(Data in this exercise)
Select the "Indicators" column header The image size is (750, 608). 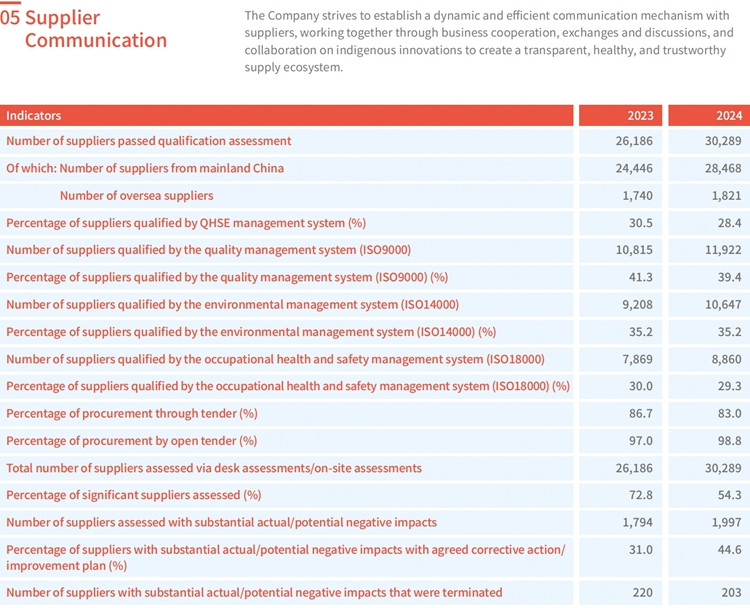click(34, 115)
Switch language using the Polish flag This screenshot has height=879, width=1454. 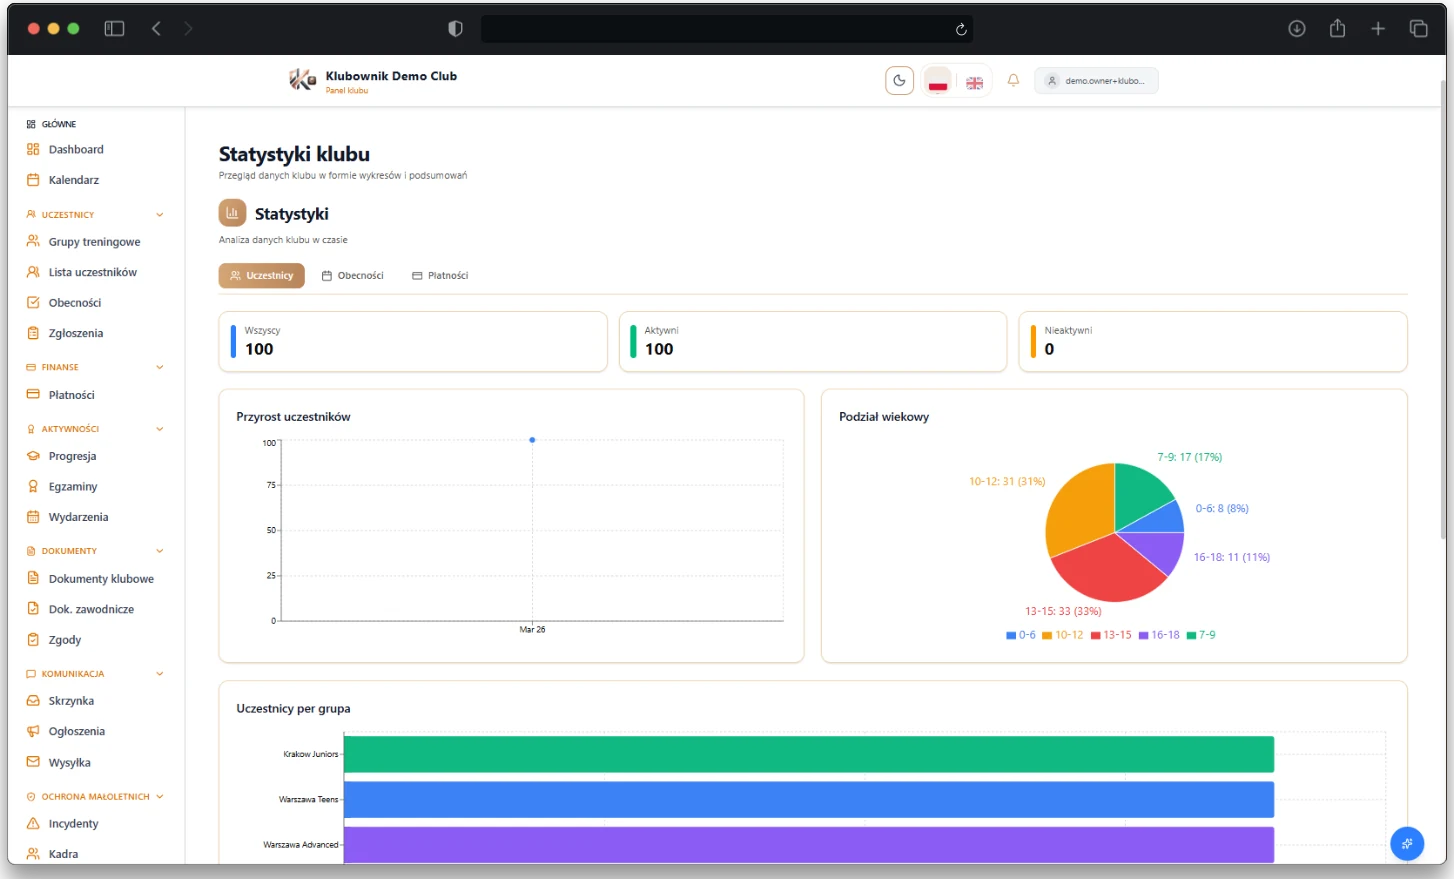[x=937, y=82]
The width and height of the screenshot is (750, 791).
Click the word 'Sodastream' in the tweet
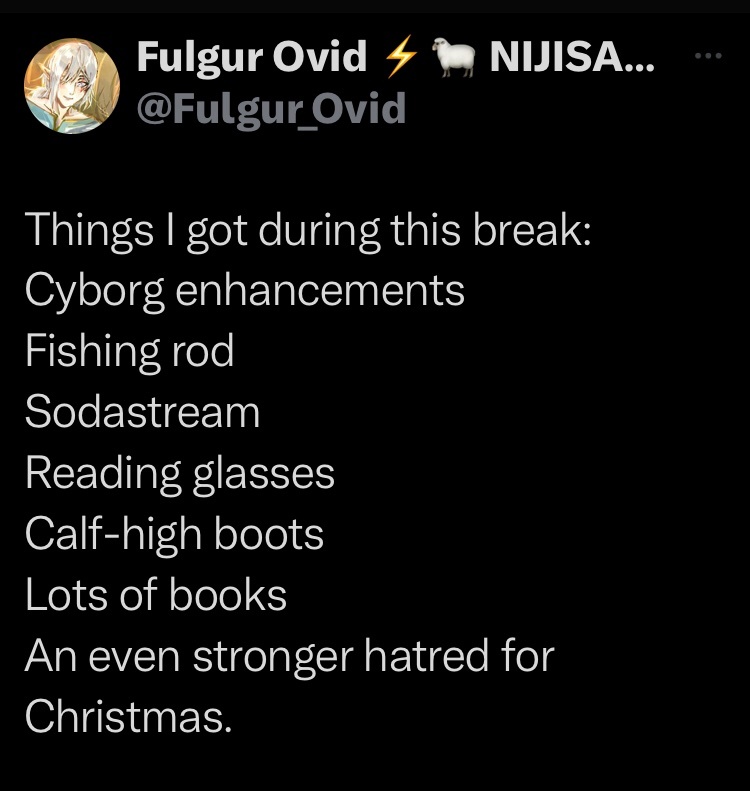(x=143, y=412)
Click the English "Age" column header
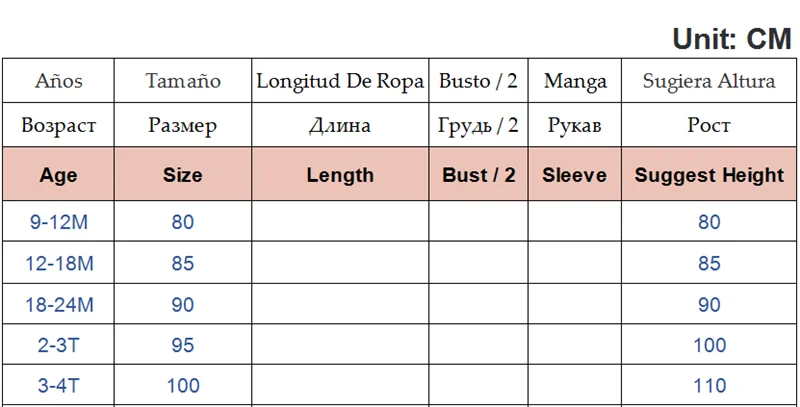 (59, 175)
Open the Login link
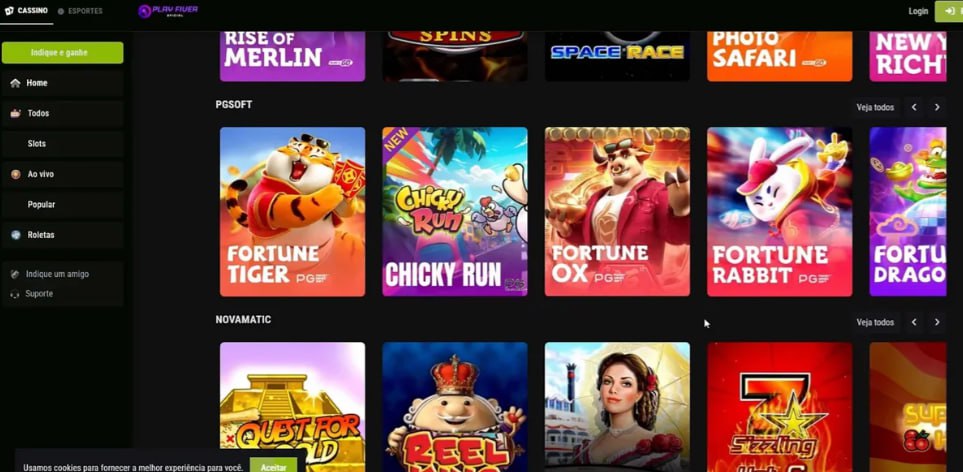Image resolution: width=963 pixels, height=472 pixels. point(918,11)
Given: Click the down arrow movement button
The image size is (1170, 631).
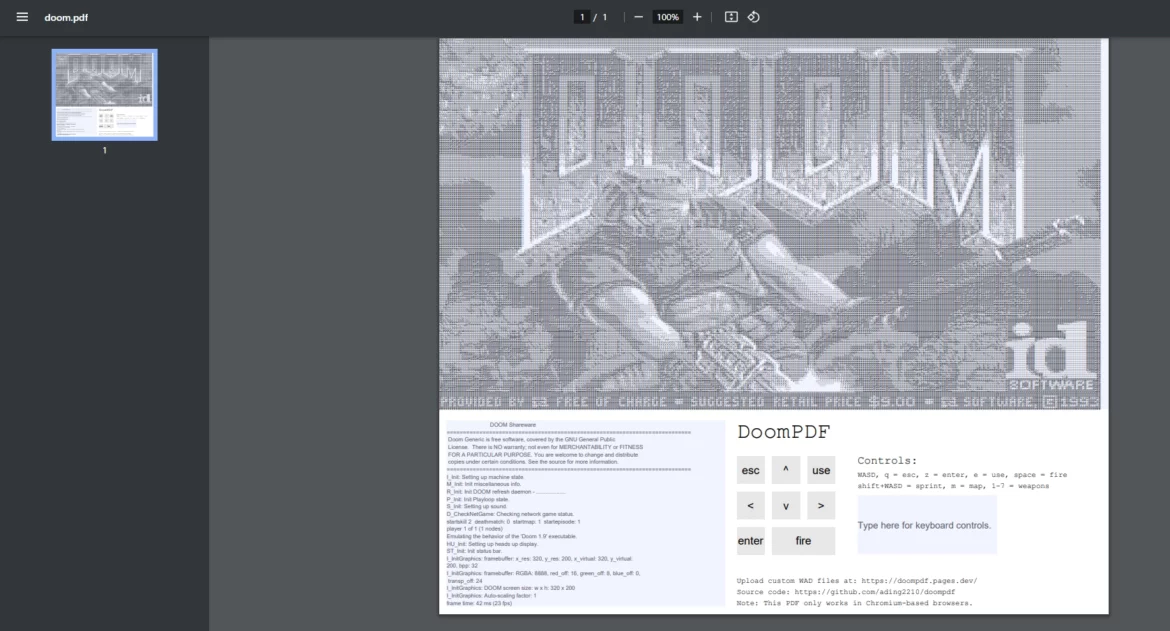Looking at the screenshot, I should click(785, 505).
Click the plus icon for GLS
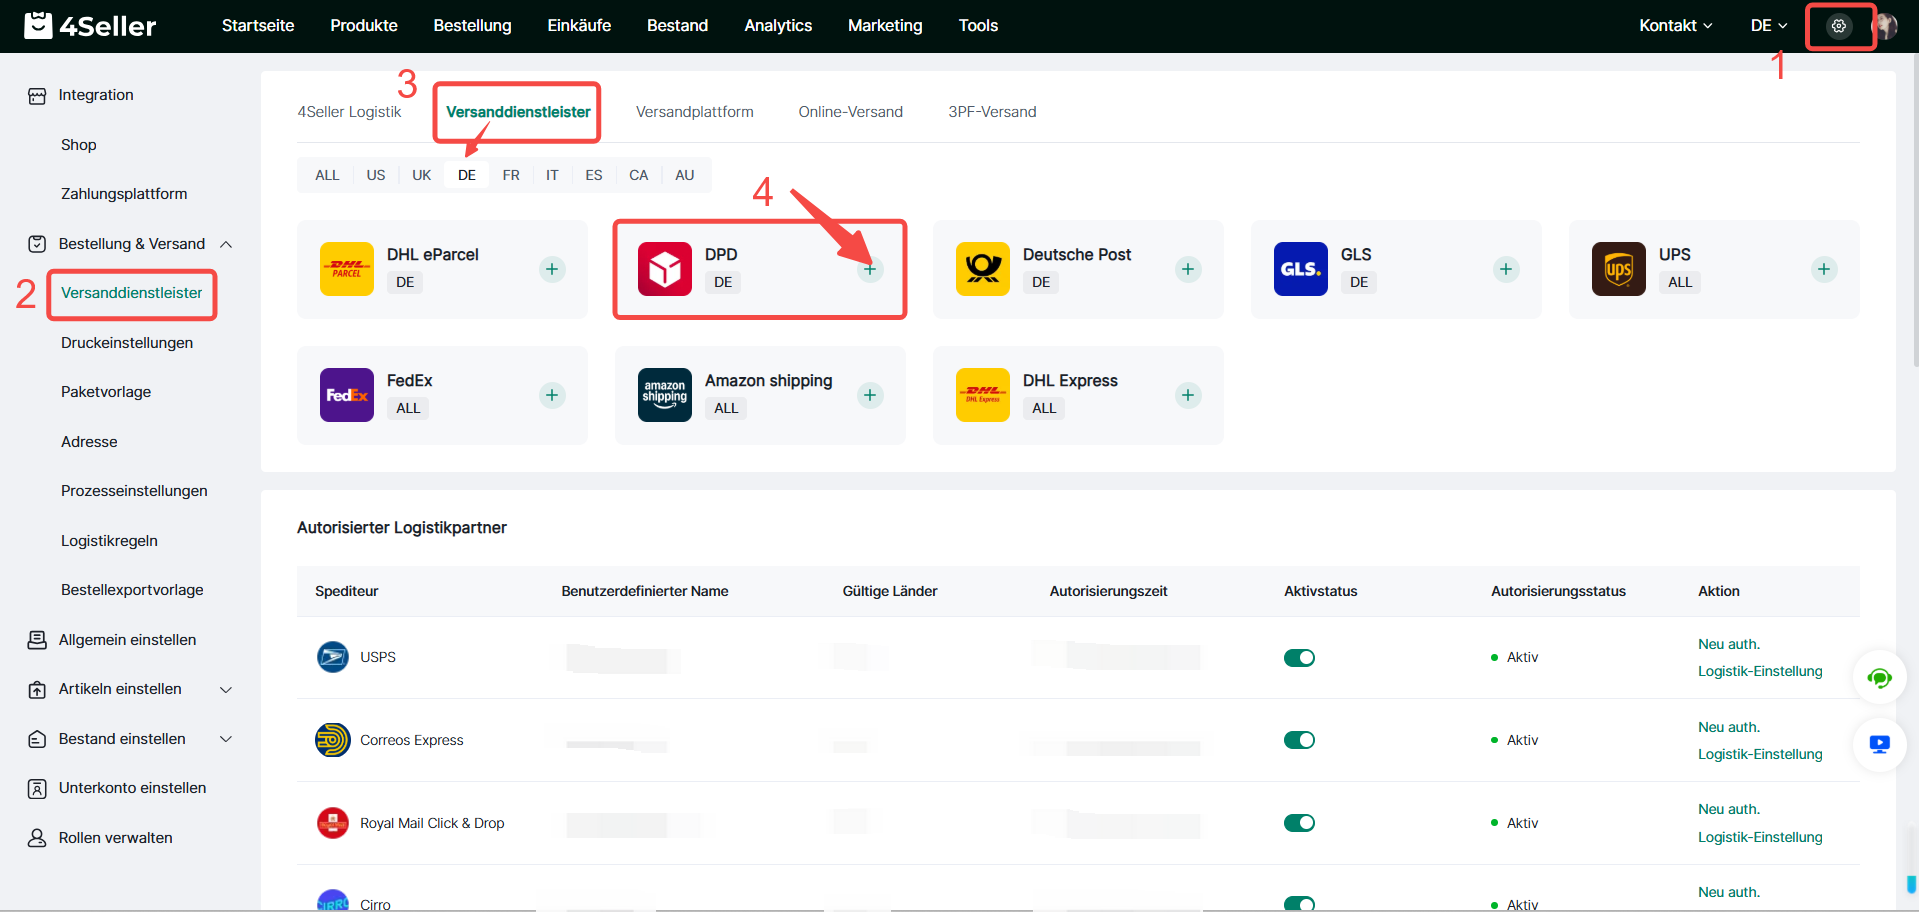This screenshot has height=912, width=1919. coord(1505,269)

(Requirement)
The copy should hold exactly the lines from the one containing "The image size is (1170, 631)." through the final line of the records above, both ends included, and no picture.

(Response)
The image size is (1170, 631).
Looking at the screenshot, I should click(785, 505).
Click the plus icon for GLS
This screenshot has height=912, width=1919. coord(1505,269)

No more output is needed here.